Cutwail – aka Pushdo and Pandex - Infosecurity notes, was first seen in 2007 and is a botnet that controls large volume swarms for DDoS attacks and spam email generation.
In June of 2009, it was estimated that Cutwail was the largest botnet in terms of the amount of infected hosts. At the time, MessageLabs estimated that the total size of the botnet was around 1.5 to 2 million individual computers, capable of sending around 74 billion spam messages every day.
In February of last year, the botnet was seen to diversify when it started a DDoS attack against 300 major sites, including the CIA, FBI, Paypal and Twitter.
According to Phil Hay of M86 Software, this latest incarnation of Cutwail is generating spam messages to Facebook users without any attachments.

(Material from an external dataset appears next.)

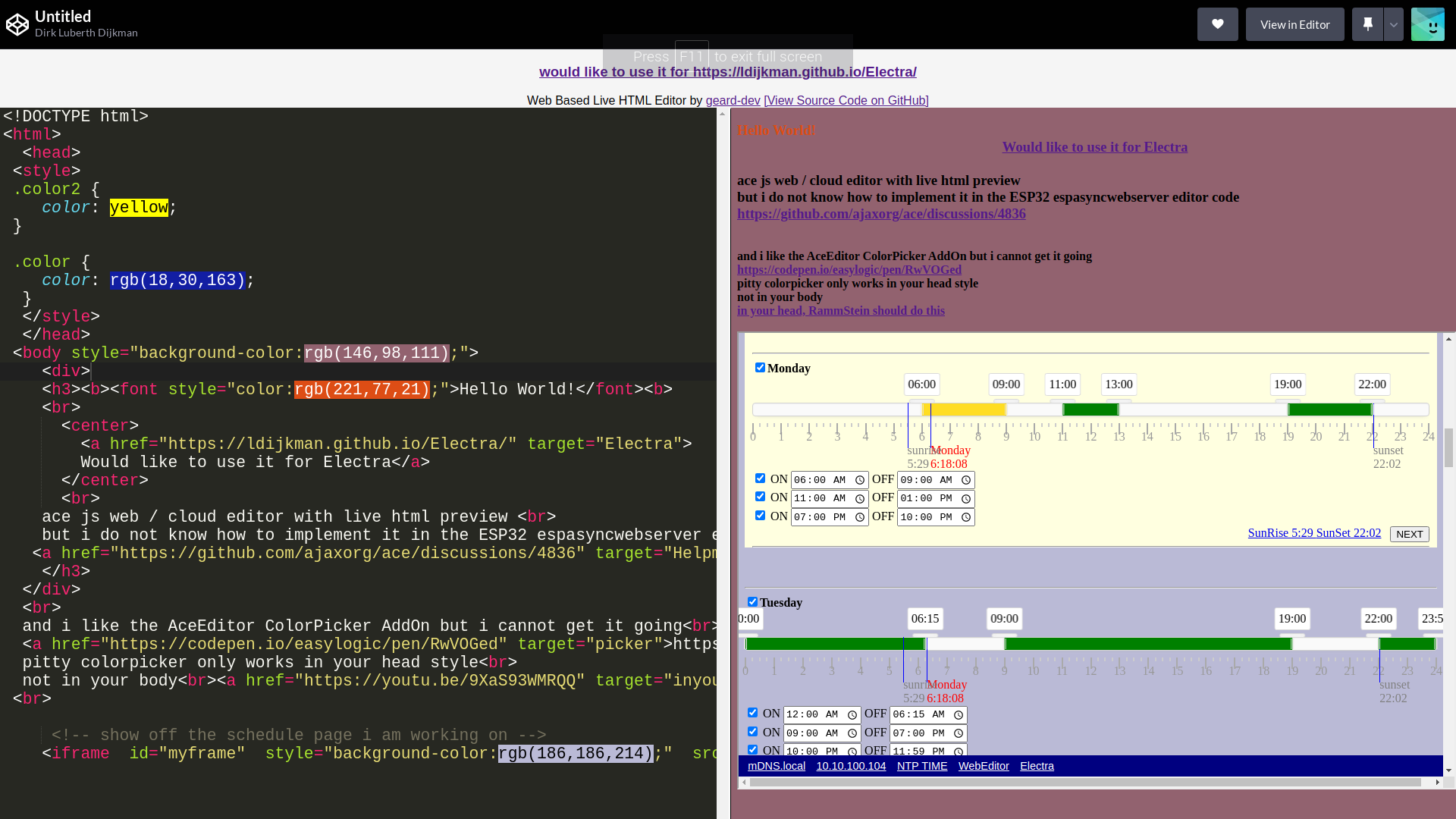Click the CodePen logo icon
1456x819 pixels.
[17, 24]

The message, he says in his latest security posting, arrives as a fake Facebook friend invite notification that appears to be convincing since it is a clone of the real Facebook invite, but with malicious links. The message, notes Hay, doesn’t contain any profile photos, and they have omitted the recipient’s email address in the fine print at the bottom.
“Clicking the link fetches a web page that contains two ways you can infect yourself. First, there is a link pretending to be an Adobe Flash update where you can download and install malware manually. Second, there is a hidden iframe that loads data from a remote server hosting the Blackhole Exploit Kit, which attempts to automatically exploit vulnerabilities on your system, notably Java”, he asserts.
Hay notes that the maware that is downloaded appears to be a Zbot/Zeus variant.
“Impersonation of the big social networks’ email notifications is an increasingly common tactic of the spammers. Be wary out there, not everything is as it seems”, he says.